▸ Tasks for this exercise:
1. Answer these questions from the stretching tips:
(a) What share of the lack of flexibility in healthy people is attributed to tightness in the joint capsule?
(b) How far past the threshold of noticeable discomfort should foam-roller pressure go?
(c) What is the slow, rhythmic breathing technique recommended by Chris and Ann Fredrick called?
2. In one to three sentences, explain why the stretching tips say to release deep trigger points before stretching a muscle.
3. Reproduce the passage of the stretching tips that starts with "- Find the proper" and goes on through "a foam roller.".

Flexibility separates champions from good athletes. Releasing muscles in the proper way maximizes power, supercharges speed, and helps you perform jaw-dropping moves.
Basic stretching can increase your flexibility, but it won’t necessarily guarantee optimal results. Like the guy swinging off the pull-down bar without building his lats, many athletes stretch for years and get nearly nothing out of it. Attention to detail leads to the quickest progression in most athletic endeavors, flexibility training included.
Tweak your stretching routine by applying the three tips below, and feel the difference between strains and gains.
1. Stretch the joint capsule before stretching the muscle
If you don’t traction the joint before you move into the stretch, you could miss out on a significantly greater increase in flexibility. According to several studies, nearly 50 percent of the lack of flexibility in healthy people can be attributed to tightness in the joint capsule. Other studies have found increases of up to 25.9 degrees of knee flexion in just 2 to 4 minutes of combined end-range traction and stretching.
- Warm up the joint with arm or leg circles.
- Find the proper body position, e.g., in a door frame with arm elevated, hand on frame and lower body in split stance.
- Create length in the joint by trying to visualize the arm or leg growing away from the torso.
- Ease into the stretch while maintaining the new “length.”
2. Release deep trigger points before stretching
Dr. Janet Travell defines a trigger point as a hyper-irritable locus (place) with a taut band of skeletal muscle, located in the muscular tissue and/or its associated fascia (layer of fibrous tissue). It is believed that these points can lead to chronic shortening of the affected muscles, causing restriction, reduced flexibility and—most important—increased resting tone. Stretching an affected muscle without releasing the trigger point first is like trying to open a locked door without the key.
- Apply gentle pressure to the affected area with the help of a foam roller.
- Find the threshold where discomfort becomes noticeable and go only 5 percent beyond that amount of pressure.
- Avoid deep pressure for sustained periods of time.
- If the area is extremely sensitive, hold the pressure until the area relaxes. In future sessions, when the area consistently becomes desensitized, begin to roll on it lightly.
- Use deep, slow breathing to relax the body/area.
3. Use stretch waves instead of forcing and holding
According to stretch gurus Chris and Ann Fredrick, “instead of counting how long to hold a stretch, athletes can stretch better by synchronizing their breathing with their movement.” For the most dramatic increases in flexibility, they recommend an undulating technique that uses a very slow, rhythmic breathing technique called a stretch wave to accomplish this.

▸ Supplied records:

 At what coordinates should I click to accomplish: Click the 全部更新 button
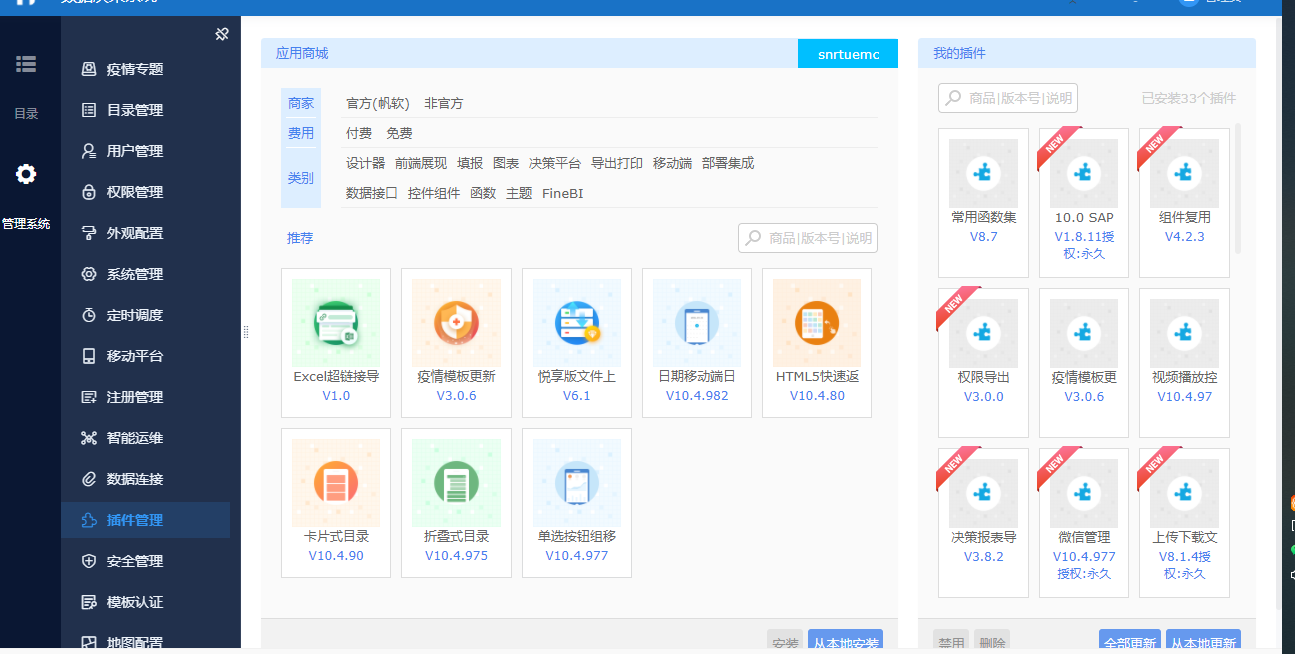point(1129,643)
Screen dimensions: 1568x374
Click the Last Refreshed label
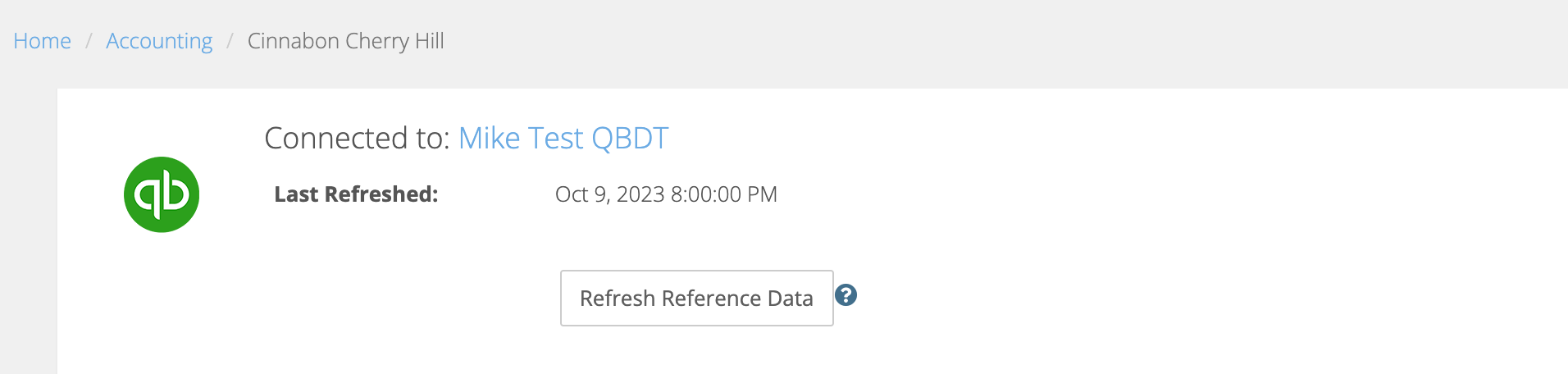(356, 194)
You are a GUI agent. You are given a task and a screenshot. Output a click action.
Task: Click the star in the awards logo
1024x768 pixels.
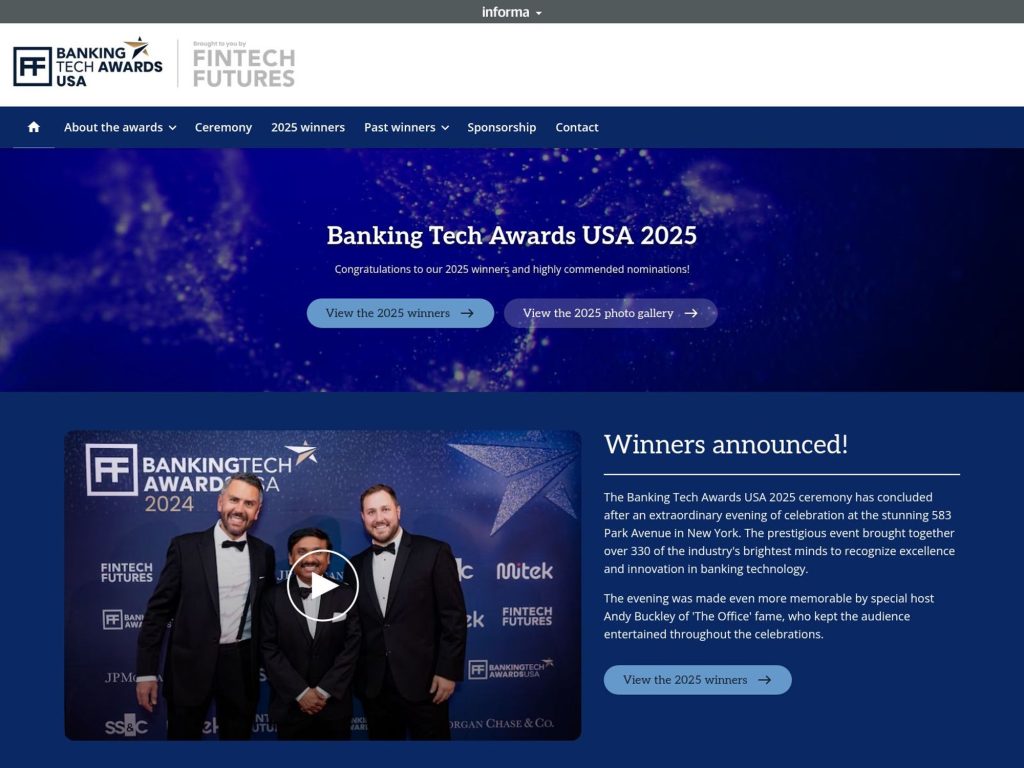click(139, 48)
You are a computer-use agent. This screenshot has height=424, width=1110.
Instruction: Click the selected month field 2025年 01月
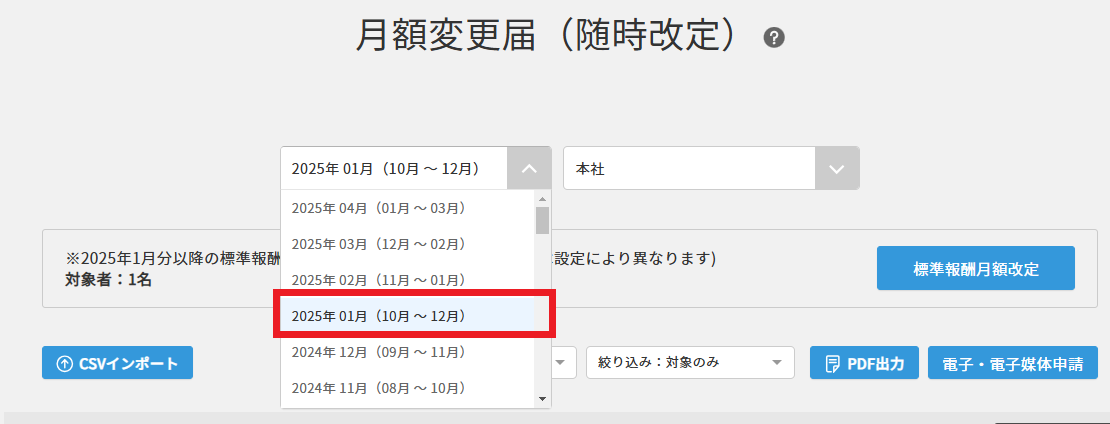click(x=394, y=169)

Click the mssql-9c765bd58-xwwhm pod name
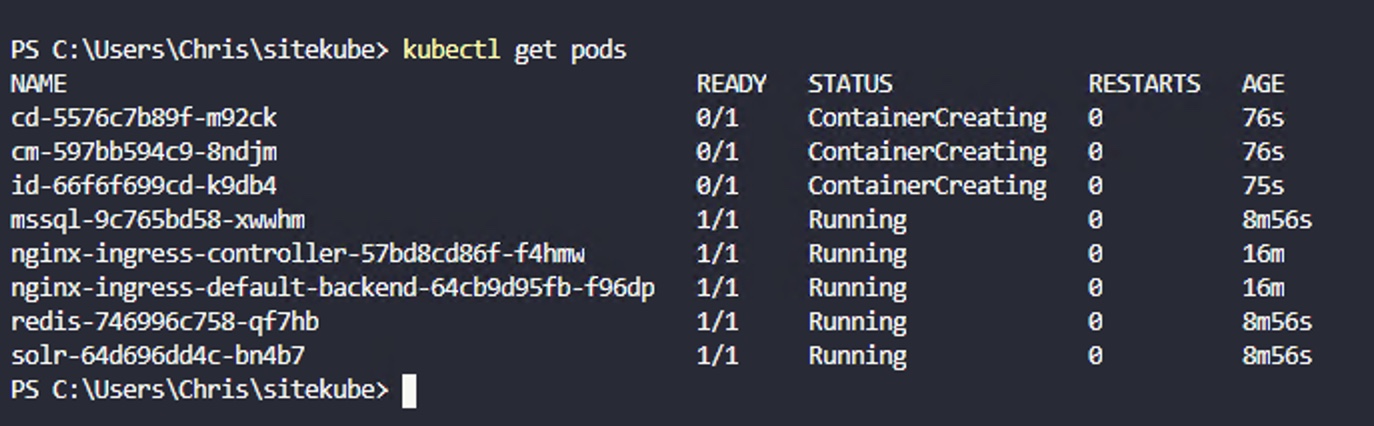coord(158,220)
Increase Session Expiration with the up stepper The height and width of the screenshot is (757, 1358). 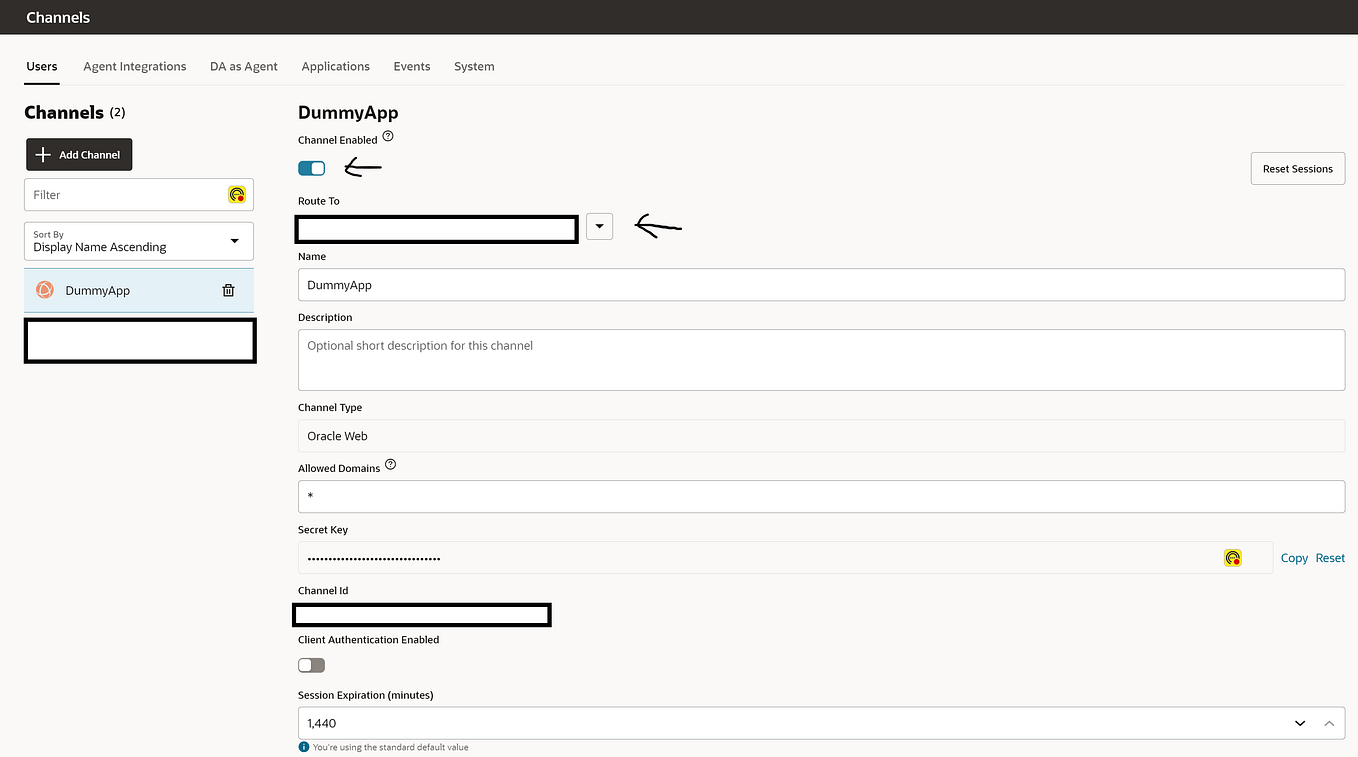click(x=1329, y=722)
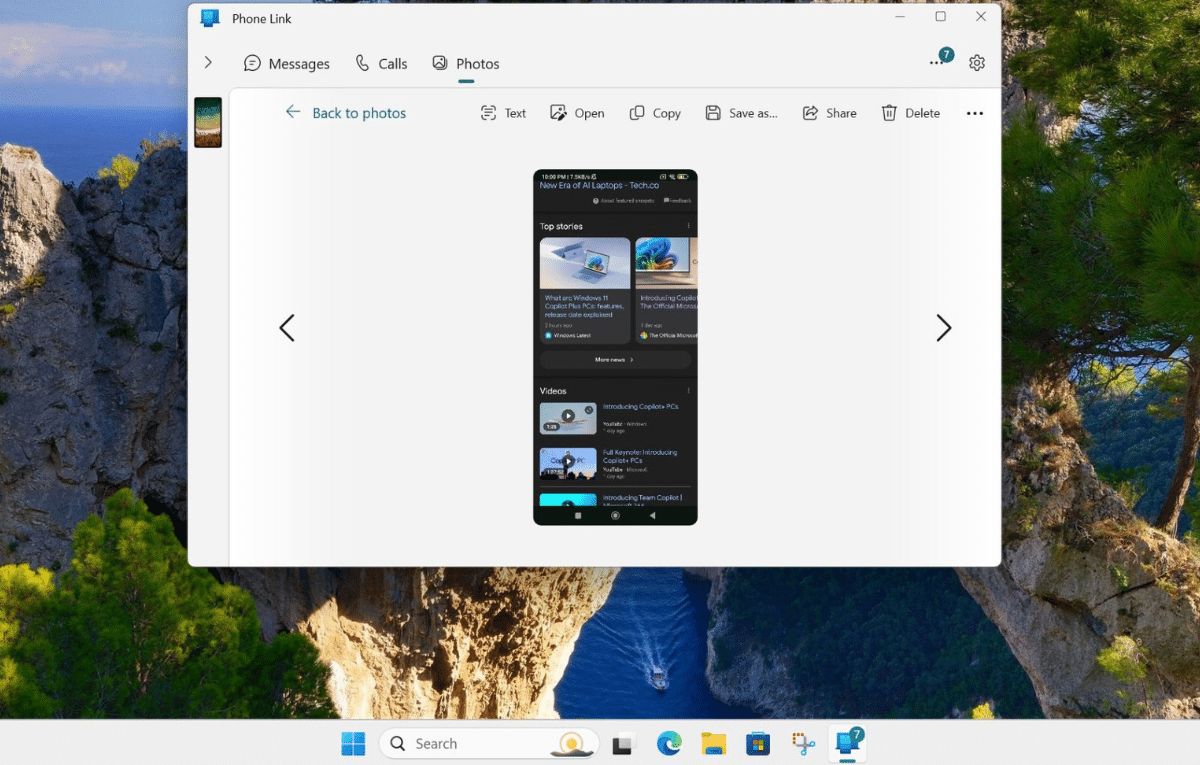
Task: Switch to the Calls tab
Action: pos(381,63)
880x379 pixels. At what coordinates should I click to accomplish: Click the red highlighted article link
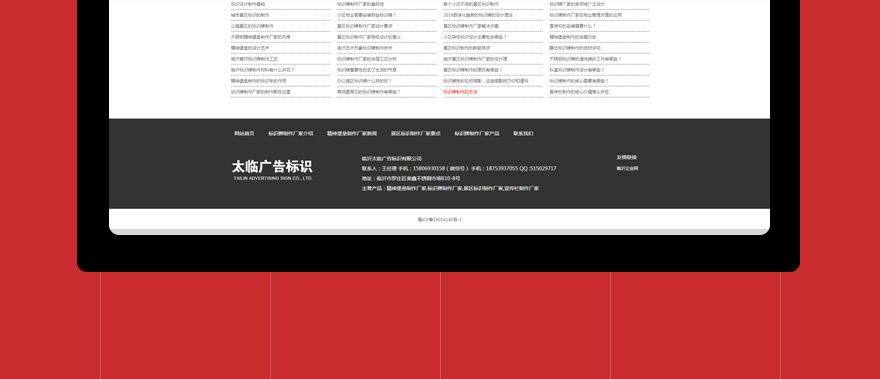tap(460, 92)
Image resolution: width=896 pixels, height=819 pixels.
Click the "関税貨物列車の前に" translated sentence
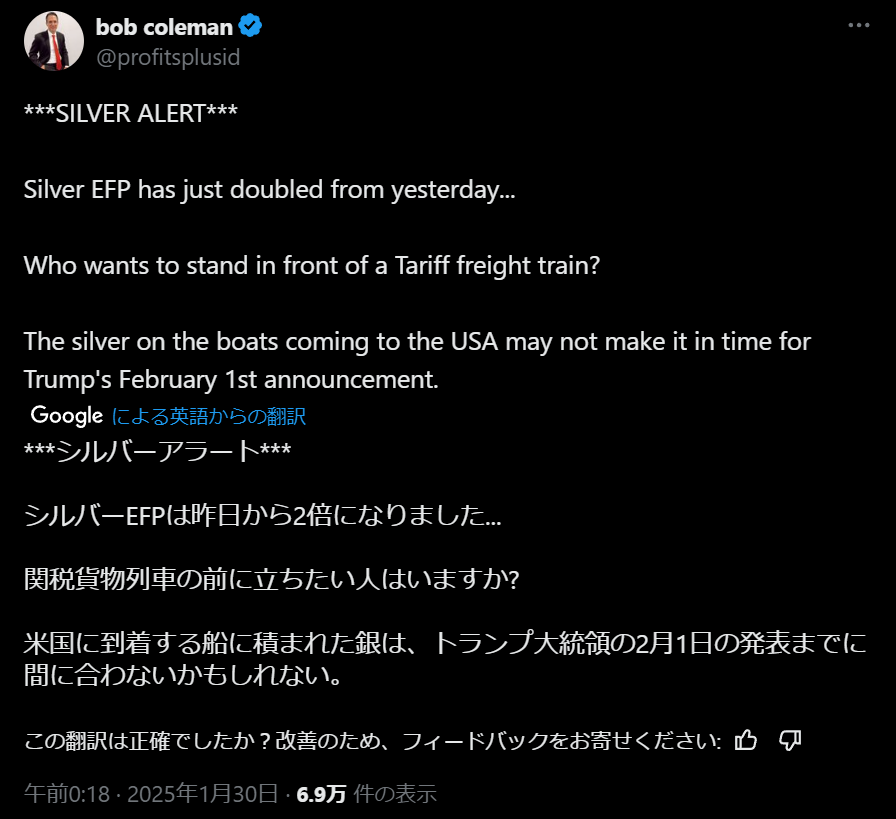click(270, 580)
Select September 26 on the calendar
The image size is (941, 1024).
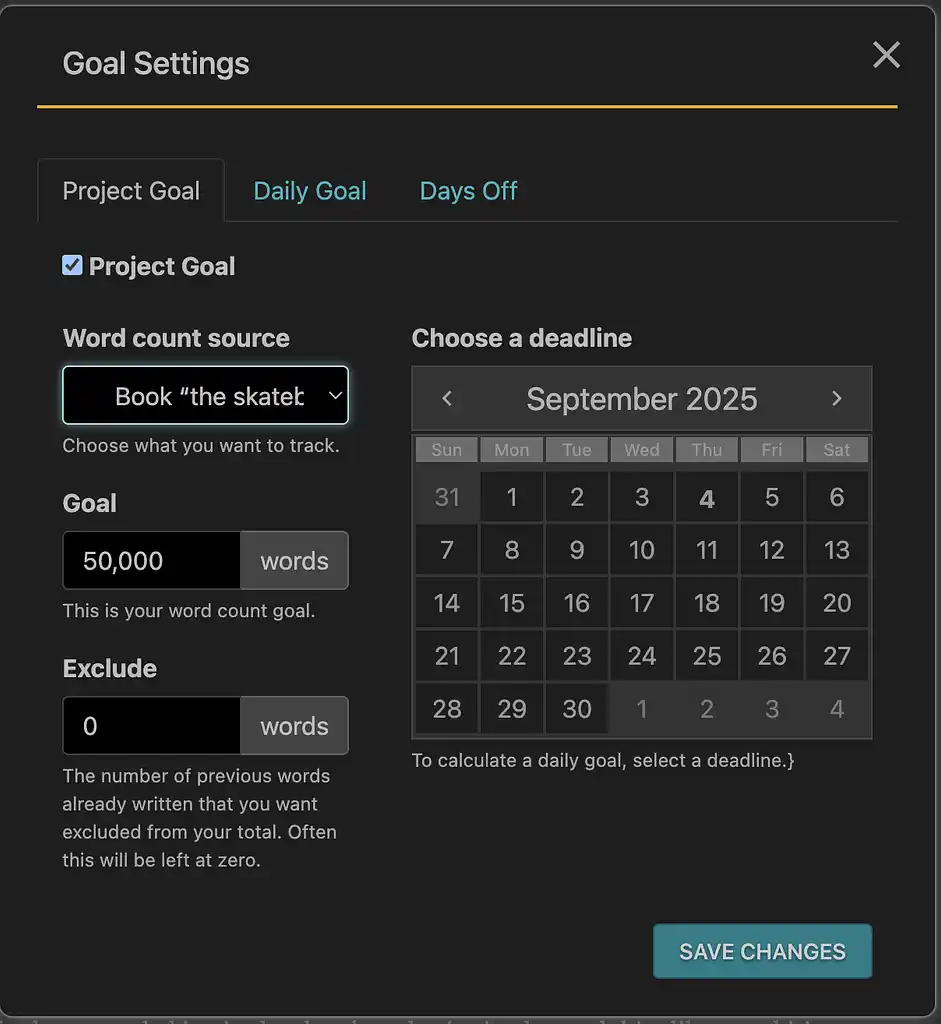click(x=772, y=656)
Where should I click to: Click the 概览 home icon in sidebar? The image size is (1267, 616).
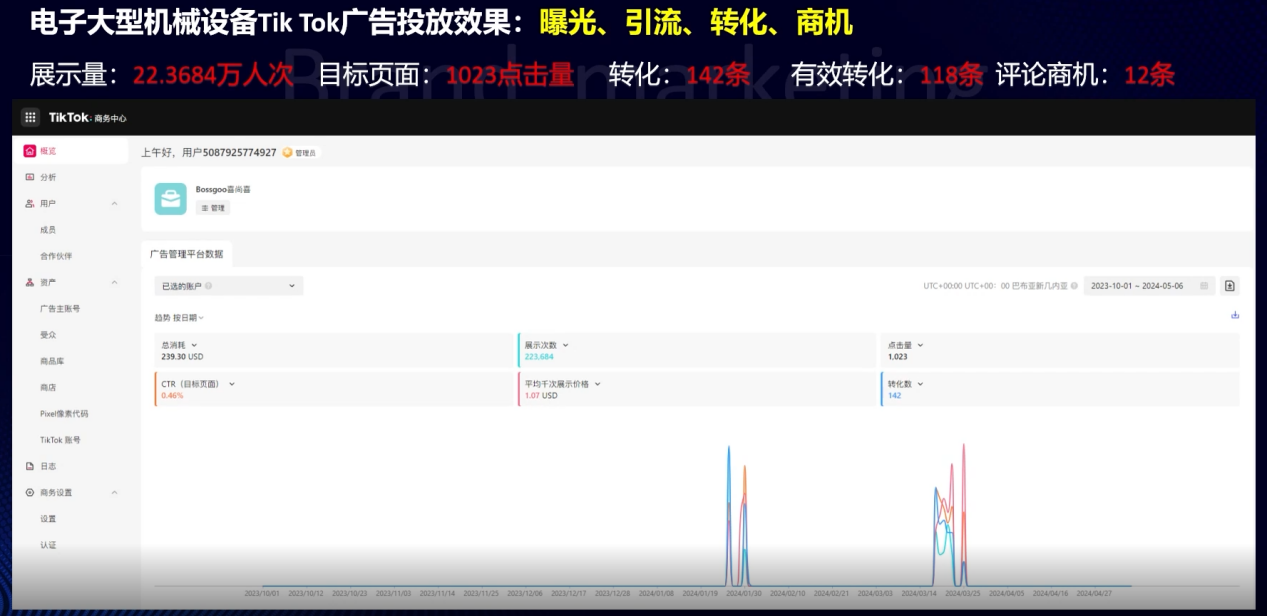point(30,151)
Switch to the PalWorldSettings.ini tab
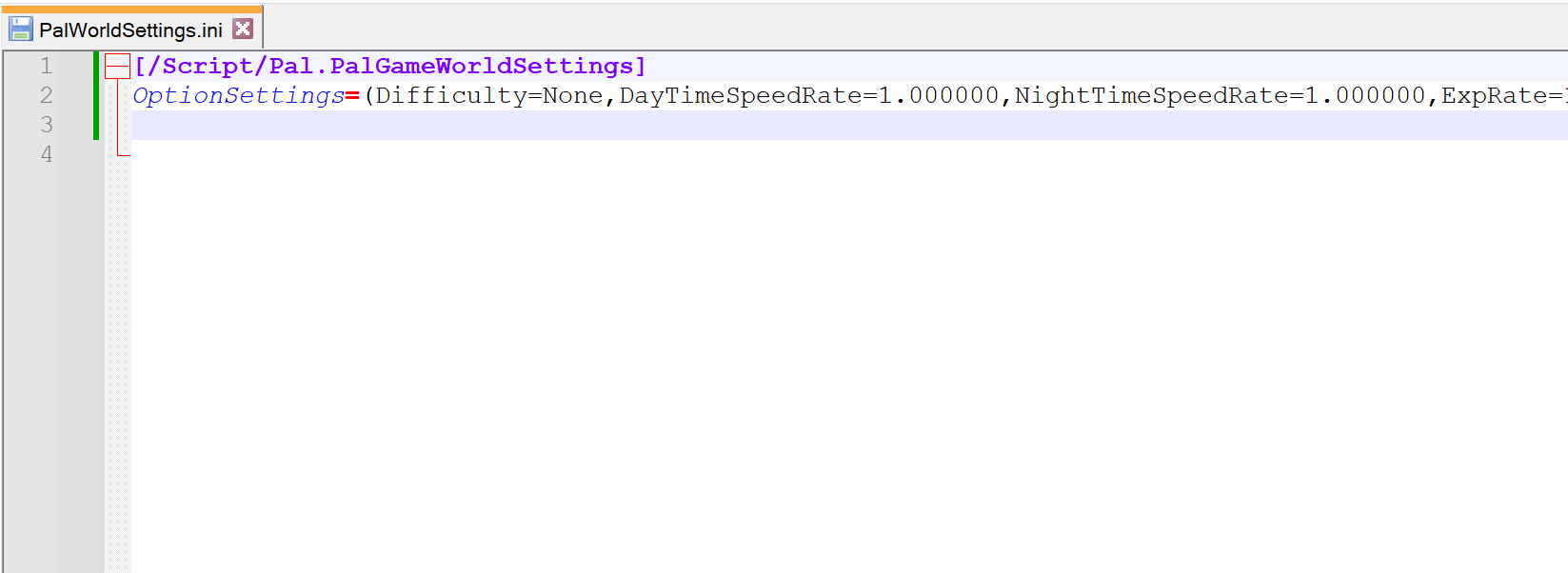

▸ Answers by item:
1.
(a) Nearly 50 percent.
(b) Only 5 percent beyond that amount of pressure.
(c) A stretch wave.

2. Trigger points are believed to cause chronic shortening of the affected muscles. That shortening leads to restriction, reduced flexibility and, above all, increased resting tone. Stretching the muscle without first releasing the trigger point is compared to trying to open a locked door without the key.

3.
- Find the proper body position, e.g., in a door frame with arm elevated, hand on frame and lower body in split stance.
- Create length in the joint by trying to visualize the arm or leg growing away from the torso.
- Ease into the stretch while maintaining the new “length.”
2. Release deep trigger points before stretching
Dr. Janet Travell defines a trigger point as a hyper-irritable locus (place) with a taut band of skeletal muscle, located in the muscular tissue and/or its associated fascia (layer of fibrous tissue). It is believed that these points can lead to chronic shortening of the affected muscles, causing restriction, reduced flexibility and—most important—increased resting tone. Stretching an affected muscle without releasing the trigger point first is like trying to open a locked door without the key.
- Apply gentle pressure to the affected area with the help of a foam roller.